Exam Tips: Glucose Regulation
Part of Glucose Regulation — GCSE Biology
This exam tips covers Exam Tips: Glucose Regulation within Glucose Regulation for GCSE Biology. Topic 6: Glucose Regulation It is section 15 of 15 in this topic. Treat this as a marking guide for what examiners are looking for, not just a fact list.
Topic position
Section 15 of 15
Practice
15 questions
Recall
20 flashcards
Exam Tips: Glucose Regulation
Name the specific cells, not just the pancreas: "The pancreas releases insulin" earns partial credit. "Beta cells in the islets of Langerhans in the pancreas release insulin" earns full credit. Similarly, glucagon is released by alpha cells — always specify which cell type.
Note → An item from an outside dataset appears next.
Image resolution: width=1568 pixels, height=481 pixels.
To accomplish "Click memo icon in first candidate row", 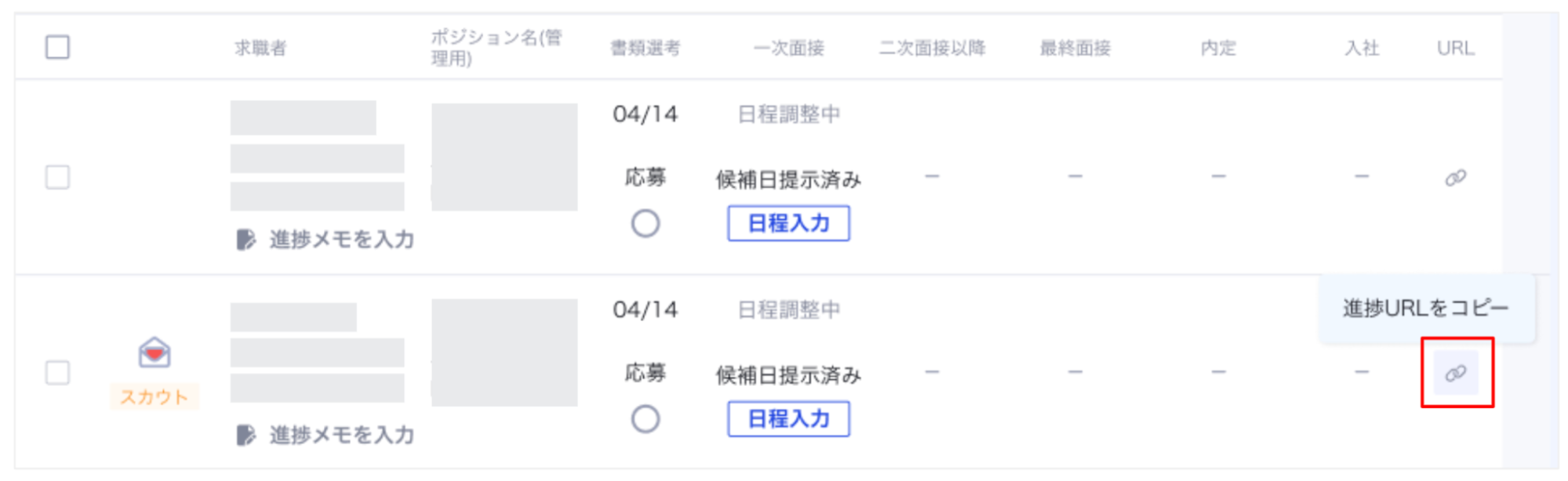I will pyautogui.click(x=246, y=239).
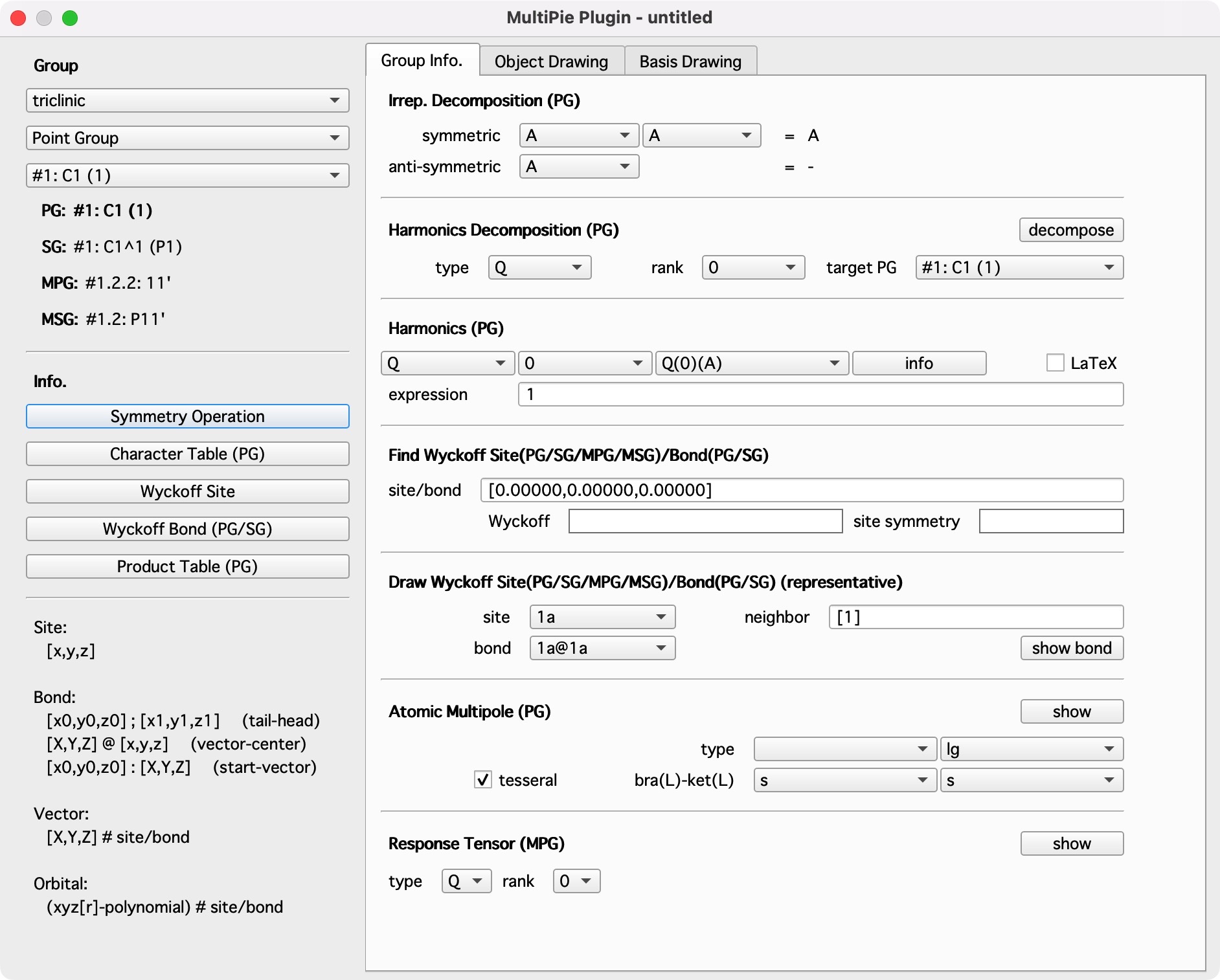Open the Response Tensor rank dropdown
Viewport: 1220px width, 980px height.
(576, 881)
Glucose → Glycogen = Storage (not destruction): Insulin promotes the STORAGE of glucose as glycogen in liver and muscle. The glucose is not removed from the body — it is converted to a storage polysaccharide. Glucagon reverses this: glycogen → glucose (released to blood).
Know the three G-words: Glucose (monosaccharide, in blood), Glycogen (polysaccharide, stored in liver/muscle), Glucagon (hormone, raises blood glucose). Confusing these three words in an exam is one of the most common errors in Unit 6.
Type 1 vs Type 2 — state the cause clearly: For Type 1, state that the immune system destroys the beta cells so NO insulin is produced. For Type 2, state that body cells become resistant to insulin (they do not respond to it normally), not that no insulin is produced. Mixing up the causes loses all comparison marks.
Graph interpretation: If given a blood glucose graph, look for the steep rise after a meal (glucose absorbed), then a fall back to normal (insulin released). An absent fall (stays high) suggests Type 1 or Type 2 diabetes. Always link graph features to the underlying mechanism.
Higher: always complete the negative feedback loop: After describing the insulin or glucagon response, state that once blood glucose returns to normal, the stimulus is removed and hormone secretion decreases. This closing step confirms you understand negative feedback as a self-regulating system.